Kali confronts Siva with one of the best worst lines “Mr Siva you can break dance but you can’t break my sense”. Swapna and Kali move out, breaking Siva’s brotherly heart. Raghuvaran and Mohan Babu attack villagers who worship Shankar as a god, enraging him and upping the stakes.

Kali has a genius idea – get Swapna to fake her death and Siva will surely return for the funeral. Siva sees through this ruse but unfortunately for all concerned Kali is rubbish at working out drug dosage. Swapna dies just so her brother and husband can have one more big speech moment.

There are two distinct images for Chiranjeevi – the good big bro Siva and the metal studded baddie with leopard. He doesn’t have to do much more than swagger but as always Chiru just lends a little more authenticity to his dialogues than the film may demand. One thing I did see in this film that is usually glossed over was the Megasock. Admittedly they looked more like circulation stockings but it was good to see them out from the shadows of the Megaboots. And when most heroes would hit the bottle and settle for a pity party, Chiru gets his West Side Story on and manages to make it quite something.

And I have a theory about the costumes for this film. I think they drew lots and the actors took it in turns to raid the dress up box.

Chiru looks positively sedate except for the plunging necklines to indicate his Badness, Mahesh looks more like a porn star or maybe they just ran out of shirts, Mohan Babu looks like he is off to guest star in Miami Vice The Musical, and Radha seems to have stolen some of Chiru’s old dance outfits, especially in this song.

Radha’s character has very little to do in terms of the plot, but she sneaks her way into the film through the songs and her character’s robust fantasy life.
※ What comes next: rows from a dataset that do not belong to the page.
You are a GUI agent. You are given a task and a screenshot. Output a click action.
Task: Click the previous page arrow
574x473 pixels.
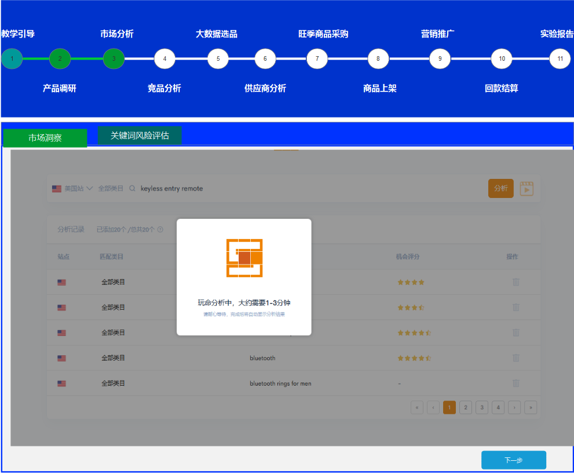point(433,408)
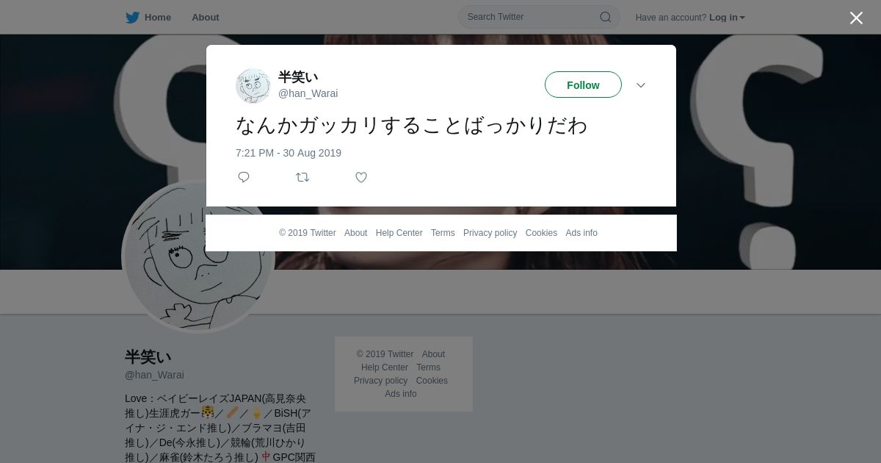This screenshot has height=463, width=881.
Task: Open Help Center link in modal footer
Action: pos(399,233)
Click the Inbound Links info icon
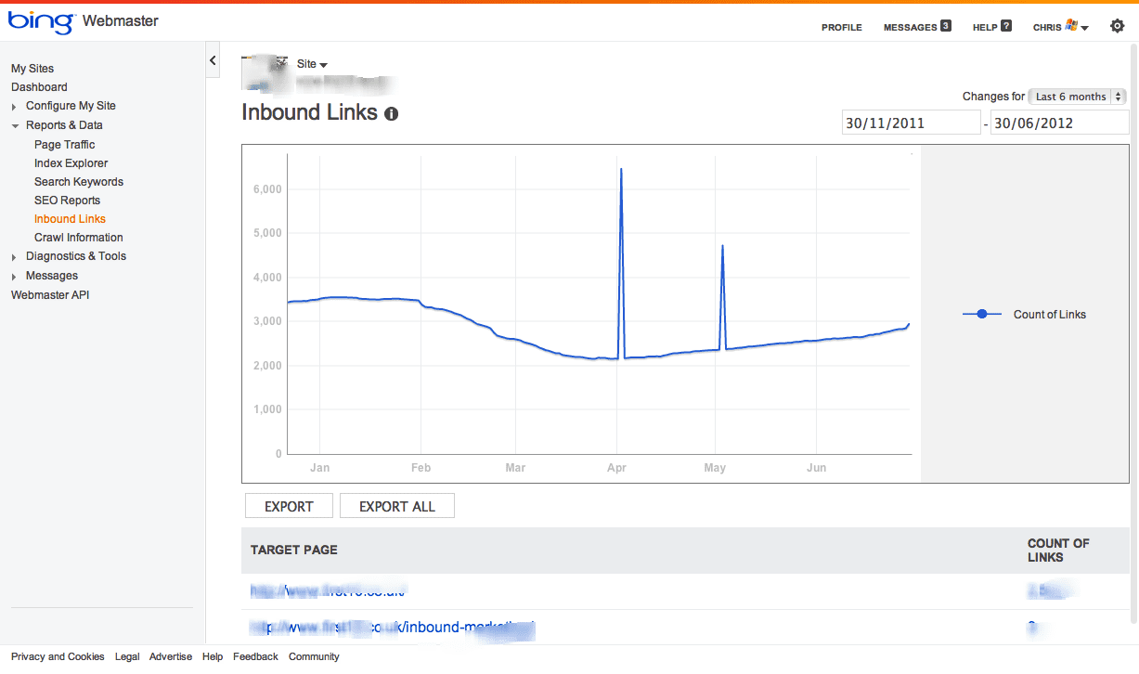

This does leave her at the mercy of the wardrobe department but she’s a trooper and doesn’t bat a false eyelash at any of the excesses. Revathy is also short changed and does little but gaze adoringly at her brother and sigh at her husband’s rhetoric.

I spotted the dragon wall decoration again, and suspect someone’s teenage daughter might be missing some kitten posters which turned up in the gang lair.

The action scenes are entertaining and explosive but most lack the manic energy they need to be more than run of the mill. Having said that, Chiru spin kicks and hee-yahs like there is no tomorrow so that was pleasing. I was also impressed by Raghuvaran’s venom based strategy, especially when he licked a horse and it dropped dead. Obviously not a good outcome for the horse, but so much more effective than the usual finicky filmi snake “could bite won’t bite” dithering. I have mild concerns for the leopard but admired her resourcefulness and loyalty. Nagendra Babu features in the build up to the climax confrontation. There are double crosses and gore galore. And the finale is very Die Hard, right down to Chiru’s white singlet.

Lankeswarudu does enough to be worth a watch, but doesn’t rate high on my list of Mega Favourites. See it for fun of spotting references to other films, the unintentional hilarity of the songs picturisations, and of course for Chiru. 3 stars!